──────── TEXT FOR ANALYSIS

Jamal’s youngest son, Hamoudi, whom we first met as a mischievous young child, is now Israel’s most wanted man in the camp; he is a member of Islamic Jihad. The children of the men who fought for the secular Popular Front for the Liberation of Palestine are now fighting for Islamic Jihad, the most powerful organization in the camp. And that is the whole story in a nutshell.
The armed men have a secret number on their cellphones that they call whenever someone sees IDF forces moving toward the city or the refugee camp. This phone number automatically sounds an alarm throughout the camp. It usually happens at night. The entire camp is woken up, and dozens of armed men leave their homes and quickly head for the entrances to the camp and the city. That’s how 38 residents of the camp were killed.
The distinctions between the different militant organizations are blurred here; they cooperate with each other more than they do anywhere else in the West Bank and Gaza. Camouflage nets cover some of the alleys to prevent IDF drones from monitoring what is happening.
One young man pulled out an aerial photograph of the camp that was most likely left behind by soldiers in the city, though according to local legend, it was stolen from a soldier’s pocket. The photo was taken during the World Cup, and the IDF labeled some of the camp’s alleys with the names of the countries competing in it – Portugal Alley, France Alley and Brazil Alley. One home in the photo was labeled “habira”; the young men thought it referred to the home of a “friend” (“haver” in Hebrew, which derives from same the Hebrew root) – in other words, a collaborator.
The most popular car in the camp is Toyota’s C-HR hybrid SUV. We saw several of them racing through the alleys. They were stolen from Israel, almost brand new. After everything Israel has stolen from the Palestinians, from the remnants of their lands to the remnants of their honor, there is poetic justice in these stolen Toyotas of which the young men are so proud.
There’s not a home here that hasn’t suffered bereavement, not a family that hasn’t had a member permanently disabled or jailed. At the camp’s entrances, young men have erected blue iron barricades “like in Ukraine.” It isn’t yet Ukraine, but the Jenin refugee camp may well become a new version of the Ukrainian town of Bucha one day, perhaps quite soon. No Israeli should rejoice over that.

────────────────

QUESTIONS ON THE MATERIAL:
A. List every alley name that the IDF labels on the aerial photograph in the piece about the Jenin refugee camp.
B. From the piece about the Jenin refugee camp, copy word for word the passage starting with "Jamal’s youngest son, Hamoudi, whom" and going on through "in a nutshell.".

──────── SOURCE DATA

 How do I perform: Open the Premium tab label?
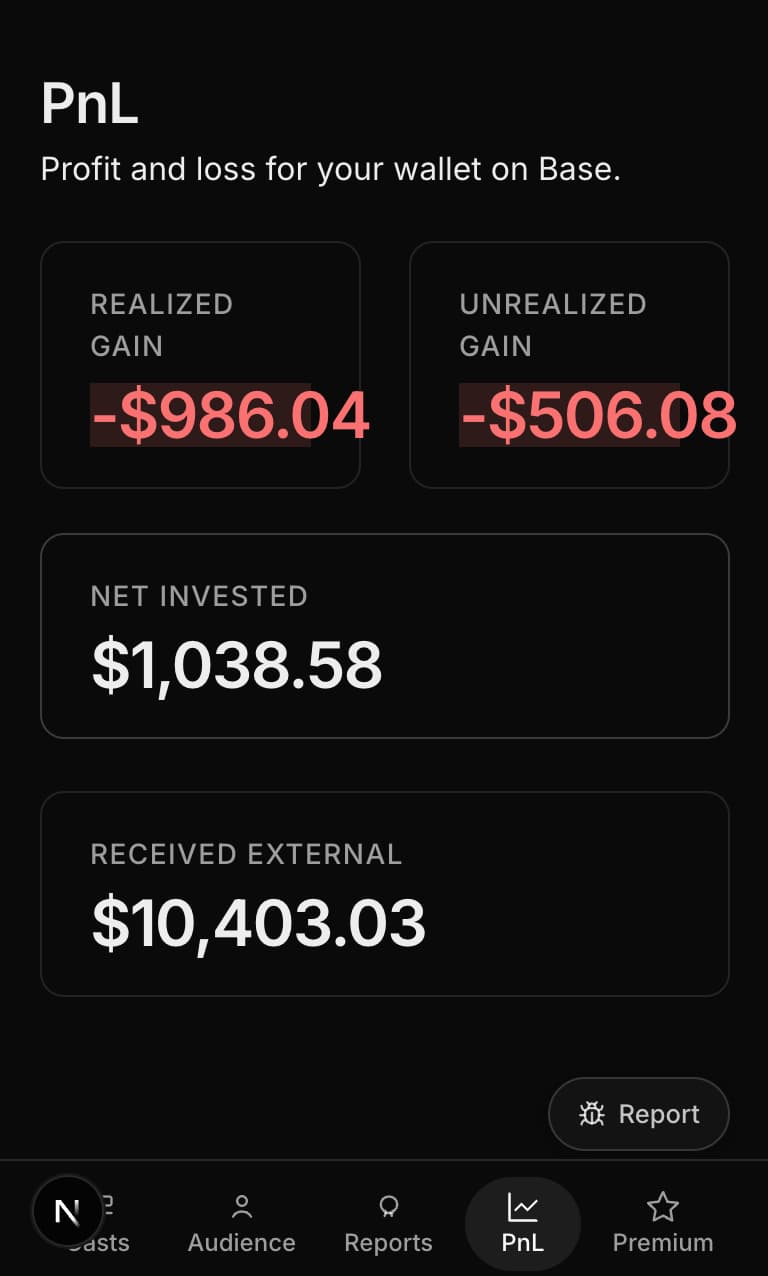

────────────────

ANSWERS TO THE PROBLEMS:
A. Portugal Alley, France Alley, Brazil Alley

B.
Jamal’s youngest son, Hamoudi, whom we first met as a mischievous young child, is now Israel’s most wanted man in the camp; he is a member of Islamic Jihad. The children of the men who fought for the secular Popular Front for the Liberation of Palestine are now fighting for Islamic Jihad, the most powerful organization in the camp. And that is the whole story in a nutshell.